* _PROBLEM STATEMENT_: Lines with the word "agent" are the ones wanted. Copy each of them from the entries below.

* _THE DATA_:
=== Section Start ===
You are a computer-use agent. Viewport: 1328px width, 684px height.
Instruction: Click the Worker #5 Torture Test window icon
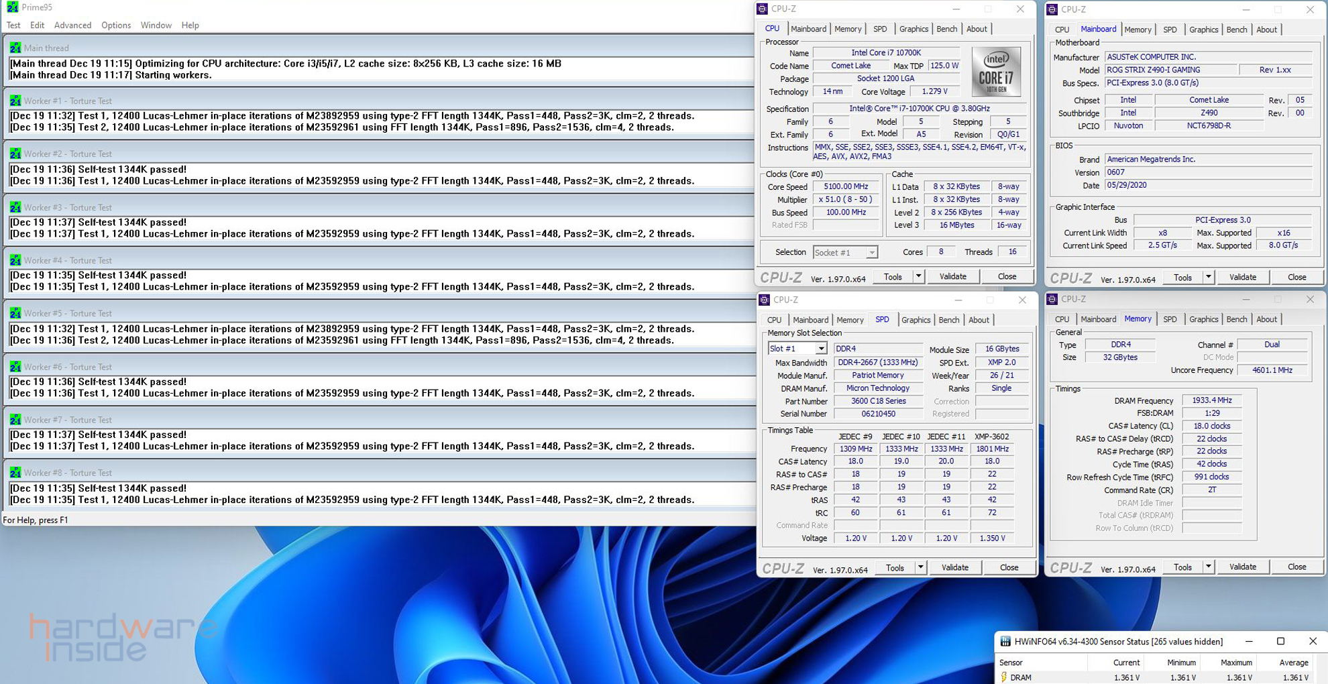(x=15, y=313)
=== Section End ===
=== Section Start ===
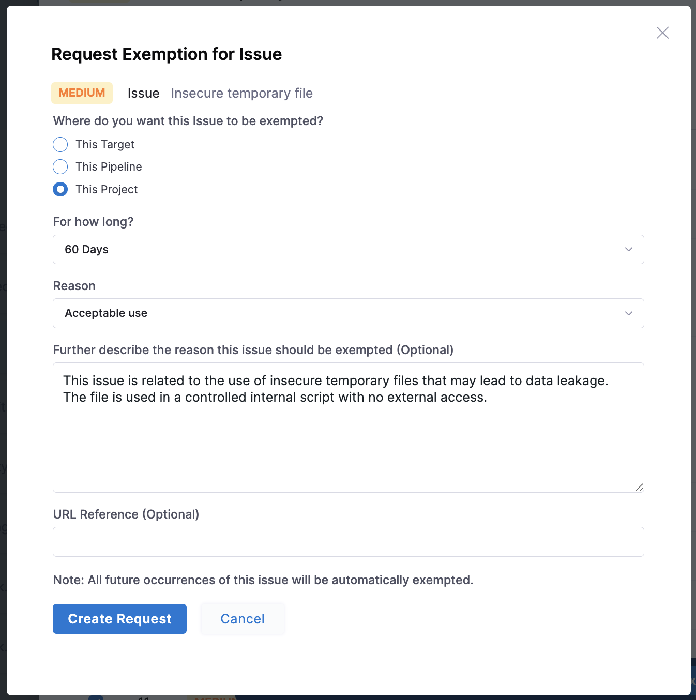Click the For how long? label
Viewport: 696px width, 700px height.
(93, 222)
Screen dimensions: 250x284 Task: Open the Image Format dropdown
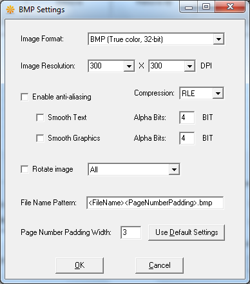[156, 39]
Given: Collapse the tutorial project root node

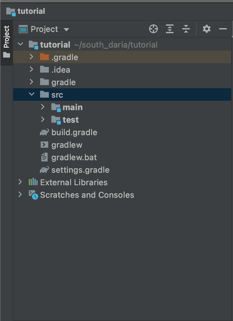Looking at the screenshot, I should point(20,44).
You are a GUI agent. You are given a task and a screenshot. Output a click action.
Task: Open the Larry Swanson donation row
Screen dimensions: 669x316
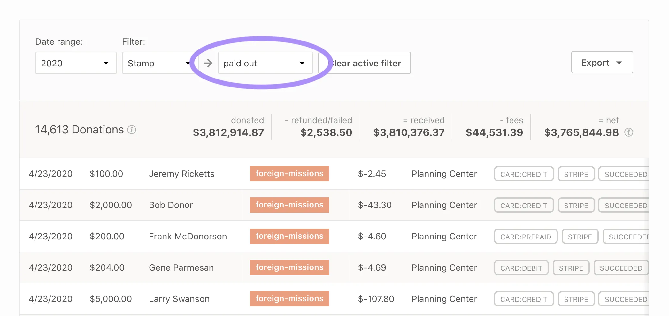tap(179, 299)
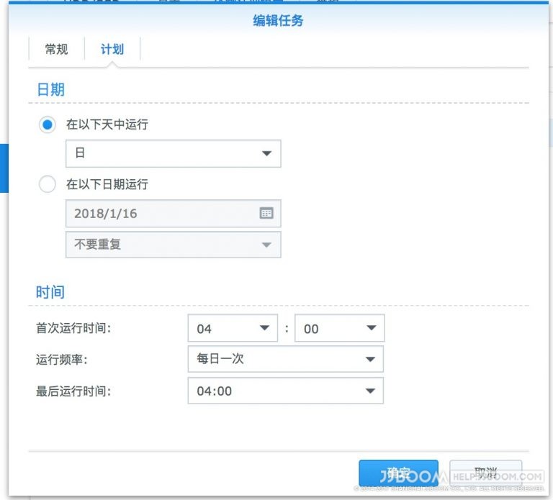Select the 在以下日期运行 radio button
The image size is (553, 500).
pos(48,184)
=== Section End ===
=== Section Start ===
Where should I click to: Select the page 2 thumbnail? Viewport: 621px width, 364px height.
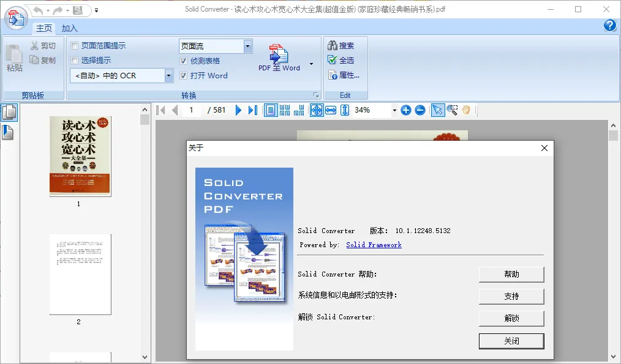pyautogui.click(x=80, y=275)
=== Section End ===
* _THE ANSWER_:
You are a computer-use agent. Viewport: 1328px width, 684px height.
You are a GUI agent. You are given a task and a screenshot. Output a click action.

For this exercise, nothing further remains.